Reproduce the passage on the conversation between Ivan and Alyosha word for word, in full.
--- start of Page ---
The most famous part of the novel comes with a sustained conversation between two brothers, Alyosha, who is of a saintly and God-fearing disposition, and Ivan, who is of a questing and God-doubting outlook. The conversation comes in Part 2, Book 5, chapters 4 and 5, Rebellion and The Grand Inquisitor.
Ivan gets under way with ‘I must make a confession to you. I never could understand how one can love one’s neighbours.’ The author probably knew that Tolstoy had written a book that asserted that the failure of civilisation derived from our failure to take seriously the Sermon on the Mount. We are familiar with Ivan’s biggest problem.
And, indeed, people sometimes speak of man’s ‘bestial’ cruelty, but this is very unfair and insulting to the beasts; a beast can never be so cruel as a man, so ingeniously, so artistically cruel. A tiger merely gnaws and tears to pieces, that’s all he knows. It would never occur to him to nail men’s ears to a fence and leave them like that overnight, even if he were able to do it ….The most direct and spontaneous pastime we have is the infliction of pain by beating.
Well, that attitude is not completely dead in Russia. Ivan is objecting to the unfairness, and the random nature, of cruelty, and he comes up with a phrase that so moved Manning Clark.
Surely the reason for my suffering was not that I as well as my evil deeds and sufferings may serve as manure for some future harmony for someone else. I want to see with my own eyes the lion lay down with the lamb and the murdered man rise up and embrace his murderer. I want to be there when everyone suddenly finds out what it has all been for. All religions on earth are based on this desire, and I am a believer…I don’t want any more suffering. And if the sufferings of children go to make up the sum of sufferings which is necessary for the purchase of truth, then I say beforehand that the entire truth is not worth such a price….Too high a price has been placed on harmony. We cannot afford to pay so much for admission. And therefore I hasten to return my ticket….It’s not God that I do not accept, Alyosha. I merely most respectfully return him the ticket.
--- end of Page ---
--- start of Records provided ---
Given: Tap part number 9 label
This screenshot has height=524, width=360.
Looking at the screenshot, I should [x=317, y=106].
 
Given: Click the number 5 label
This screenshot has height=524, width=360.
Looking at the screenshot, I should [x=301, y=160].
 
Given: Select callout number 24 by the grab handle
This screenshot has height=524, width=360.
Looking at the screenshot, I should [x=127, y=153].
--- end of Records provided ---
Result for this task:
The most famous part of the novel comes with a sustained conversation between two brothers, Alyosha, who is of a saintly and God-fearing disposition, and Ivan, who is of a questing and God-doubting outlook. The conversation comes in Part 2, Book 5, chapters 4 and 5, Rebellion and The Grand Inquisitor.
Ivan gets under way with ‘I must make a confession to you. I never could understand how one can love one’s neighbours.’ The author probably knew that Tolstoy had written a book that asserted that the failure of civilisation derived from our failure to take seriously the Sermon on the Mount. We are familiar with Ivan’s biggest problem.
And, indeed, people sometimes speak of man’s ‘bestial’ cruelty, but this is very unfair and insulting to the beasts; a beast can never be so cruel as a man, so ingeniously, so artistically cruel. A tiger merely gnaws and tears to pieces, that’s all he knows. It would never occur to him to nail men’s ears to a fence and leave them like that overnight, even if he were able to do it ….The most direct and spontaneous pastime we have is the infliction of pain by beating.
Well, that attitude is not completely dead in Russia. Ivan is objecting to the unfairness, and the random nature, of cruelty, and he comes up with a phrase that so moved Manning Clark.
Surely the reason for my suffering was not that I as well as my evil deeds and sufferings may serve as manure for some future harmony for someone else. I want to see with my own eyes the lion lay down with the lamb and the murdered man rise up and embrace his murderer. I want to be there when everyone suddenly finds out what it has all been for. All religions on earth are based on this desire, and I am a believer…I don’t want any more suffering. And if the sufferings of children go to make up the sum of sufferings which is necessary for the purchase of truth, then I say beforehand that the entire truth is not worth such a price….Too high a price has been placed on harmony. We cannot afford to pay so much for admission. And therefore I hasten to return my ticket….It’s not God that I do not accept, Alyosha. I merely most respectfully return him the ticket.